Bunun dışında aile bireyi olarak bilgilendirilmeleri gerekiyorsa, o zaman işte biraz önce sözünü ettiğimiz başka mekanizmalara ihtiyaç var. Sadece bilgilendirme değil, profesyonellere müdahale etmeyen, kendi görev sınırlarını aşan biçimde hareket etmemelerini sağlayan bir ortam oluşturulmalı. Hem aile bireylerinin kendi anlayışlarıyla ilgili bir konu, hem de tabii profesyoneller arasında ustalık gerektiren bir konu açıkçası. Bazı konulara önem verilmesi gerektiğini düşünüyorum.

Bir örnek vereyim, ben eşlerin aile şirketlerinde çalışmasını doğru bulmuyorum. Erkek ya da kadın hiç fark etmez. Bambaşka psikolojik faktörleri, bambaşka rekabetleri işin içine sokuyor. Biz bunu bir kural olarak Grup’ta uyguluyoruz.

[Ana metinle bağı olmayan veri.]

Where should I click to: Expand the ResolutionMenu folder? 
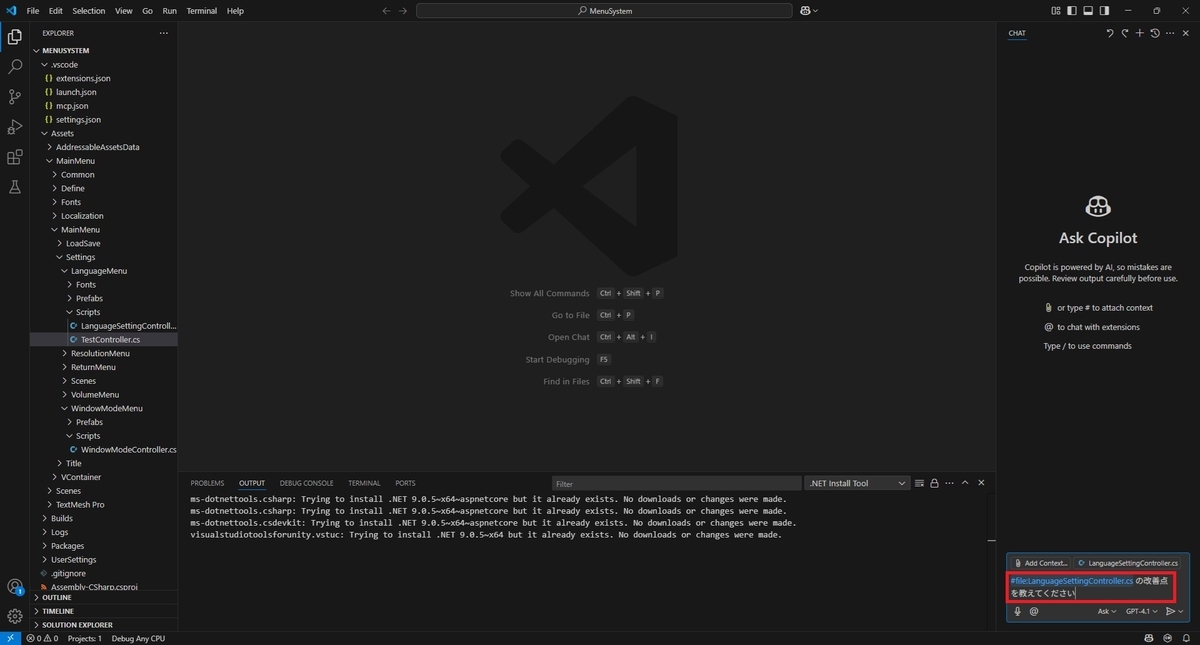point(100,353)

Yeteneği olmayan aile bireyleri
Aile bireylerinin, “Niye ben genel müdür olmuyorum?” diye düşünmeleri doğru değil. Sağlıklı değerlendirme yapmaları halinde böyle heveslere kapılmazlar diye düşünüyorum. Çünkü, onların aile bireyi ve hissedar olarak zaten bazı hakları var, onları kullanacaklardır.

Kendi çocuklarımız için daha işin başındayken onlara beceremeyecekleri işler vermeme kararı almıştık. Bu son derece önemli. Zaten aile şirketlerinin bu kadar çok fire vermesinin, bazılarının başarısız olmasının en büyük nedeni, yeteneği olmayan aile bireylerini göreve getirmektir. Bunu çok sık görürsünüz. Aile, çocuklarını farklı bir gözle değerlendirir, her şeyi yapabileceklerini düşünür.
Dolayısıyla üzmek de istemez, onlara birtakım görevler verir. Yetenek, yetkinlik ya da eğitim gibi nedenlerden dolayı o kişi bu işi beceremez. Böyle bir durumda aile, bireyini işten de uzaklaştıramaz.

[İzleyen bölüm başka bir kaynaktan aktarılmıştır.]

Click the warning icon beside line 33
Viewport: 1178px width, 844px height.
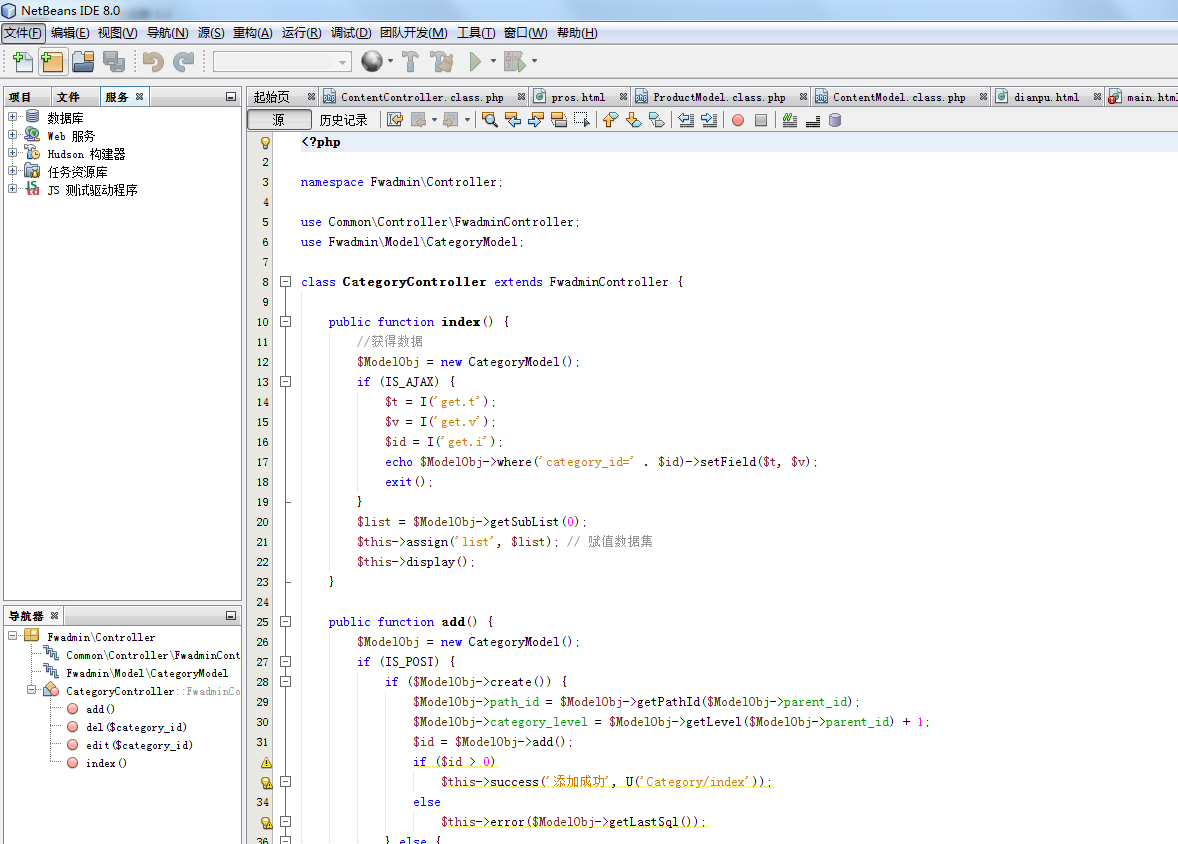click(266, 781)
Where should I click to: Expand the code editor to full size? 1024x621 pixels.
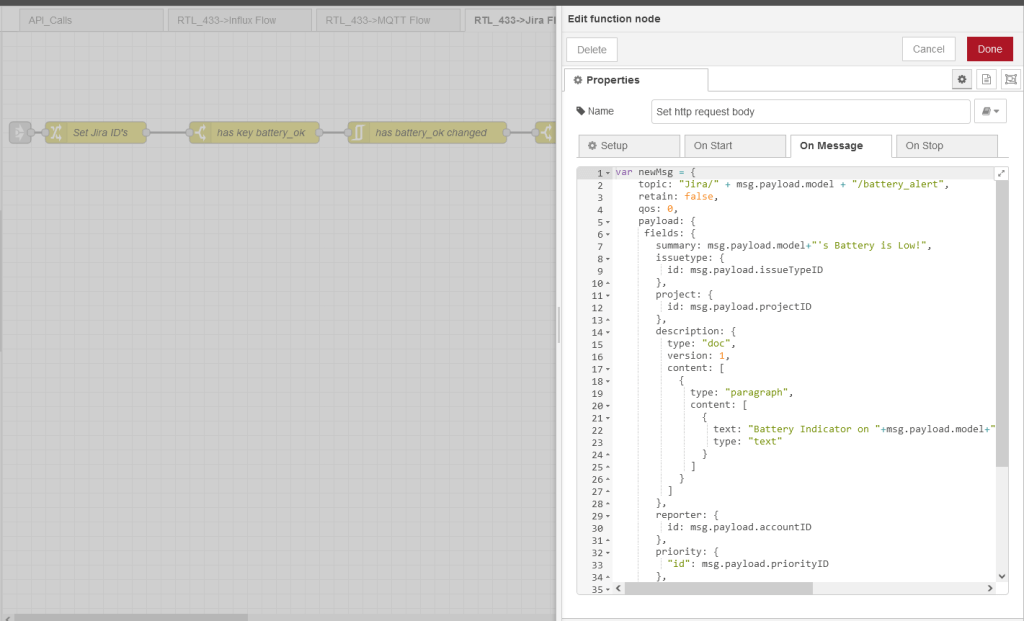pos(1002,174)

Bunun en büyük zararı profesyonel kadrolara olur. Yetkin kadrolar birer birer ayrılır, sonunda da işletme zora girer. Bunun sayısız örneği var. Bize düşen görev babalık ve amcalık gibi konuları mümkün olduğu derecede kontrol altına almak ve bu tuzağa düşmemektir. Ancak, bu yolla onları daha yüksek pozisyonlara, geleceğe hazırlayabiliriz.

Yetenek tutmanın yolları
Son dönemde çalışanların şirkete bakışlarında, bağlılıklarında önemli değişimler oluyor. Kısa süreli çalışma öne çıkıyor. Bir şirkete ömür boyu bağlı kalmak yerine, 3-4 yıl deneyimim olsun istiyorlar. Belli bir pozisyonda fazla vakit geçirmek istemeyenlerin sayısı artıyor. “Bir süre sonra başka şirkete, ülkeye transfer olurum” düşüncesi çok yaygın.

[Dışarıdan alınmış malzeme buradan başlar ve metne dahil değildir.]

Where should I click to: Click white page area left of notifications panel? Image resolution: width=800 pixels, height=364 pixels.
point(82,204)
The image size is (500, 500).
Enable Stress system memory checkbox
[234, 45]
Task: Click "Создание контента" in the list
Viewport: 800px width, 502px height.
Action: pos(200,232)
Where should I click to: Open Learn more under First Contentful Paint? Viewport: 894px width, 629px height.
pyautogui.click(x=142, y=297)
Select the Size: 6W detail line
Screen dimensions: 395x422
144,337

Bu konuda çok uluslu şirketlerin bize göre fırsat sağladıklarını gözlemliyorum. Biz ne yazık ki o şirketler gibi olanakları sağlayamıyoruz. Biz de politikalarımızla, değerlendirme yöntemlerimizle bunlara uymaya gayret ediyoruz. Bu nedenle en temel ilkelerden birini bile değiştirdik.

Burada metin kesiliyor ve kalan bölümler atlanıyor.